In exchange for winning the auction, the generators will be required to commit to delivering energy when needed or be hit by appropriate penalties. The auctions are designed to run many years in advance of delivery in order to provide time to develop and deliver the generation solutions needed.

Introducing the measure Ed Davey, Secretary of State for Energy and Climate Change said:

“There was a real risk back in 2010 that an energy crunch would hit Britain in the middle of this decade and lead to damaging power cuts.

“But the excellent news is that with [this] announcement we have the final piece of the jigsaw of our detailed energy security plans and can now say with confidence that we have defused the ticking time bomb of electricity supply risks we inherited.”

Addressing fears that this could just be another subsidy and reward charter for the much-maligned Big 6 energy suppliers, Davey said:

“A lot of the capacity out there is not owned by the big six but by independent generators, on the generation side, there has always been more competition [than in retail].”

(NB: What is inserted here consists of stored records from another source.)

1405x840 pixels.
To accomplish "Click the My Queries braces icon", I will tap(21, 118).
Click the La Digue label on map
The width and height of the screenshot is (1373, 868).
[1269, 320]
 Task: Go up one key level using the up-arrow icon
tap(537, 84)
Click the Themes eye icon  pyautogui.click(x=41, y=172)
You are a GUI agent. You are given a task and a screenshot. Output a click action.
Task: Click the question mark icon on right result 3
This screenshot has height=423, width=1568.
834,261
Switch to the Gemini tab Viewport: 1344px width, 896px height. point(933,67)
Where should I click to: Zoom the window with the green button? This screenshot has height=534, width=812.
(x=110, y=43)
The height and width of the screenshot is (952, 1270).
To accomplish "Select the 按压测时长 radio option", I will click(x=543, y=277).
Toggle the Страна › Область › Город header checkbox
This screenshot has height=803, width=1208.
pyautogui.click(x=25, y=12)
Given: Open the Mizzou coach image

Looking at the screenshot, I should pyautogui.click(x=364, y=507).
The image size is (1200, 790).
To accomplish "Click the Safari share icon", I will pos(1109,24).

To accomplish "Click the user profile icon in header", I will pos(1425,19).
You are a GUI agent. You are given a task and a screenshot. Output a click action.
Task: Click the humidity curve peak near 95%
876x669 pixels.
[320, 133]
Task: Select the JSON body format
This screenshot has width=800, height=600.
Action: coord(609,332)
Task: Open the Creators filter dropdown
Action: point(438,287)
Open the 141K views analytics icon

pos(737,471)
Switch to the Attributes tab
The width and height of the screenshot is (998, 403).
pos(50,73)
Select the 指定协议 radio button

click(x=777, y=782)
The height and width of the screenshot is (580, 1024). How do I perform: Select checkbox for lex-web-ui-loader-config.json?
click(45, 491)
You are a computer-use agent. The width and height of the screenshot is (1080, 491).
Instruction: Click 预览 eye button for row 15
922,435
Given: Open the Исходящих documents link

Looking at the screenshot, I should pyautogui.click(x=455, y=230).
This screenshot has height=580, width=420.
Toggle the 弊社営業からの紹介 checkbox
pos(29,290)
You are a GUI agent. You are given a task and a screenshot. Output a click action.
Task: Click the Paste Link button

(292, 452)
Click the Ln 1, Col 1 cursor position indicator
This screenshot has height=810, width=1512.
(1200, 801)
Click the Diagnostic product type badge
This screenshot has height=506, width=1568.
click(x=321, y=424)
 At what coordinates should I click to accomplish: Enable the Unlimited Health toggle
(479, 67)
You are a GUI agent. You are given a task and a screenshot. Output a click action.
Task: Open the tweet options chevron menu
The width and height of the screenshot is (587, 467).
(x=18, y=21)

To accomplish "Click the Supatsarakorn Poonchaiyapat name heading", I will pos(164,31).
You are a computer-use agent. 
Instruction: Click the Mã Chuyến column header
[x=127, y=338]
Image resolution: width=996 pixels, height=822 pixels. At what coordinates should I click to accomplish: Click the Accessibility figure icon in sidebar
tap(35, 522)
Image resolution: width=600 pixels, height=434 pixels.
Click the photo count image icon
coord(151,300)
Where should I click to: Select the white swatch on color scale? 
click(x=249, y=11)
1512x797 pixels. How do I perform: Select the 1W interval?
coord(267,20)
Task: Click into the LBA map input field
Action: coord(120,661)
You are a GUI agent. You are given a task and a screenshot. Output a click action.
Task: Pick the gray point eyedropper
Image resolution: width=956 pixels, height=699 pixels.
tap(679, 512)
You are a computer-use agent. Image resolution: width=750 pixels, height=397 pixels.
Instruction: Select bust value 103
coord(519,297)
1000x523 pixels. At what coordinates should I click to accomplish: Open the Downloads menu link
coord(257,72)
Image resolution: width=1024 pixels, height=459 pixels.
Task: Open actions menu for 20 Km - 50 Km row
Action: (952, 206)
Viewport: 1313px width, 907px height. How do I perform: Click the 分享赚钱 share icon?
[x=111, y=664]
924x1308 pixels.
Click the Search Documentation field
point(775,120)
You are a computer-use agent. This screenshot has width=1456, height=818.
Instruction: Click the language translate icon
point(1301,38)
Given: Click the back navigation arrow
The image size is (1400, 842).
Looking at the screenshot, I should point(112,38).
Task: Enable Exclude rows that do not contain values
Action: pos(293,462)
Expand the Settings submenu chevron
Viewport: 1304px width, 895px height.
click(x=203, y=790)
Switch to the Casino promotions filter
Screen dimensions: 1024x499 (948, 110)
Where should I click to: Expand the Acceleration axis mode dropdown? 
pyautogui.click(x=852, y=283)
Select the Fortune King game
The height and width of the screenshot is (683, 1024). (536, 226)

Davey plans for 50.4GW to be auctioned in December for capacity that needs to be in place and fulfilling demand by the winter of 2018. Thereby providing much needed long-term investment certainty for generators so as to incentivise them to keep the lights on.

Under the second scheme, Ofgem themselves have continued to develop their demand side measures to reduce pressure on the grid at times of peak demand. It is hoped that this will allow an additional 1.8GW buffer to be created on the electricity capacity margin to further mitigate the risk of black outs.

The policy, focussed on incentivising heavy power users to use alternative sources of generation during peak times is forecast, in conjunction with the government’s capacity mechanism, to reduce the risk of black outs over the next 18 months from one in four to one in 31.

Dermot Nolan, Chief Executive of Ofgem said:

“Though the outlook for capacity margins is broadly similar compared with last year’s report, the fact that National Grid can use the new tools to balance the grid has reduced the risk of disconnections.”

Of course these incentives needs to be paid for too and it is conservatively anticipated that the cost will equate to £1 a year on customers electricity bills.

The cost of energy might not be getting any cheaper, but at least we can rest a little easier that what we pay for has a better chance of being delivered over the coming years.